Trump sanctions Hillary Clinton’s frivolous lawsuit
A federal judge on Thursday imposed nearly $1 million in penalties on former President Donald Trump and his attorney for filing a since-dismissed “frivolous” lawsuit against Hillary Clinton and many others who claimed they tried to rig the 2016 presidential election in their favor by slandering Trump.
“We are faced with a lawsuit that should never have been brought, that was utterly frivolous in both fact and law, and was brought in bad faith for an improper purpose,” Judge John Middlebrooks of the US District Court for the Southern District of Florida wrote in its decision to sanction Trump and his attorney, Alina Habba.
Trump’s lawsuit, seeking $70 million in damages, accused Clinton and 30 other defendants of conspiring to “weave a false narrative” during the 2016 election that Trump and his campaign were colluding with Russia to win the race.
Middlebrooks noted in his order Thursday that “Mr. Trump is a prolific and sophisticated litigant who repeatedly uses the courts to exact revenge on political opponents.”
“He is the mastermind of the strategic abuse of the legal process, and he cannot be considered a litigant blindly following the advice of an attorney,” Middlebrooks wrote.
“He knew very well the ramifications of his actions… So I think sanctions should be imposed on Mr. Trump and his lead counsel, Ms. Habba.”
Under the order, Republican Trump and Habba will be jointly and severally liable for the aggregate amount of penalties the judge imposed to cover defendants’ attorney fees and expenses: $937,989.39. That amount is about $120,000 less than what the defendants collectively requested for penalties.
Clinton received $171,631 in sanctions to be paid by Trump and Habba, with most of the money going towards Clinton’s legal fees.
That was the second-largest amount granted on behalf of Middlebrooks, which raised $179,685 for the Democratic National Committee, its former chair, Rep. Debbie Wasserman Schultz of Florida, and an affiliate.
“The amount of the fees awarded in this case, while reasonable, is significant,” Middlebrooks noted.
The judge in November had fined Habba and other Trump attorneys $50,000 in favor of another defendant in the lawsuit, Charles Dolan.
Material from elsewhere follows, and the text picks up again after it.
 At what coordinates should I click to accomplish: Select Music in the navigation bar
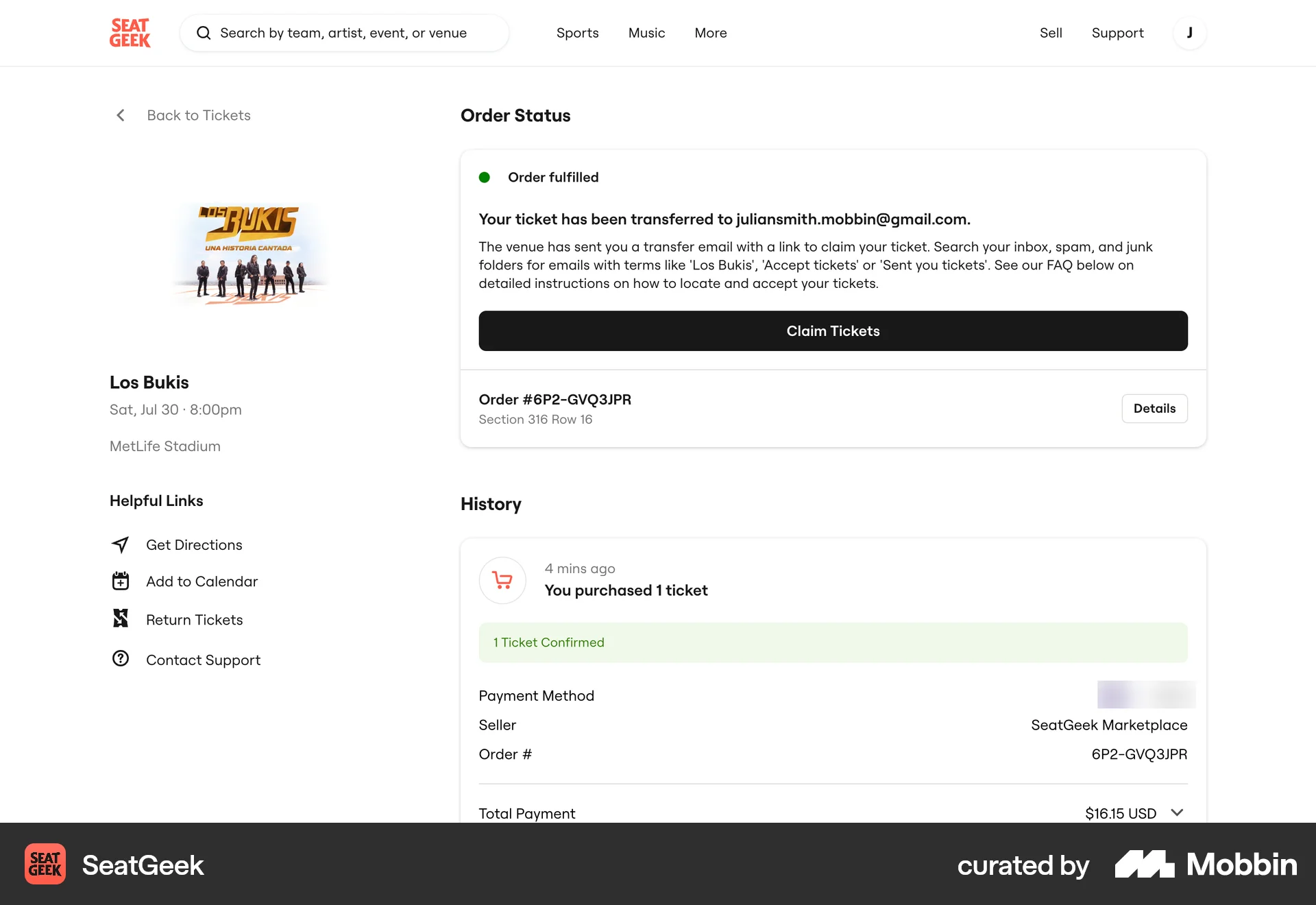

He called the legal briefs Habba filed “abusive litigation tactics” and said the original lawsuit and a later, 186-page, amended complaint “were written to advance the political narrative; not to address legal harm caused by a defendant.”
“The amended complaint is a hodgepodge of unrelated, often insubstantial, events followed by an implausible conclusion,” Middlebrooks wrote.
“This is a deliberate attempt to molest; to tell a story without regard to facts.”
Habba did not immediately respond to requests for comment about the order.
Trump, who is seeking the 2024 GOP presidential nomination, filed his lawsuit in March against Clinton, who was the 2016 Democratic presidential nominee.
Other defendants included the DNC, Wasserman Schultz, Clinton campaign manager John Podesta, the law firm Perkins Coie, the research firm Fusion GPS, former FBI agents James Comey, Andrew McCabe, Peter Strzok and Lisa Page, and Christopher Steele. the former British intelligence agent who authored the infamous “Trump-Russia Dossier” opposition research report ahead of the election.
The lawsuit alleged that Clinton and other defendants falsified evidence, deceived law enforcement officials, and engaged in other tricks that “made even the events of Watergate pale in comparison.”
Middlebrooks had previously dismissed the lawsuit against Clinton and all other defendants “with prejudice,” preventing Trump from refiling the lawsuit.
Middlebrooks’ order is the latest in a series of embarrassing legal setbacks for Trump, which included the criminal conviction of his Manhattan-based real estate firm, The Trump Organization, last month in a year-long tax avoidance scheme in New York state court.
Trump and his company also face a major civil lawsuit from the New York Attorney General over an alleged plan to misstate valuations of real estate assets for financial gain, and Trump is also being sued by writer E. Jean Carroll, who accused him of raping him accuses her in New York in the mid-1990s.
A Georgia state grand jury recently completed the collection of evidence and hearing testimonies in an ongoing criminal investigation into whether Trump illegally attempted to overturn the results of the 2020 state election, which he lost.
And federal prosecutors are investigating Trump for attempting to reverse his loss in the national election to President Joe Biden and taking government documents to his Florida home when he left office.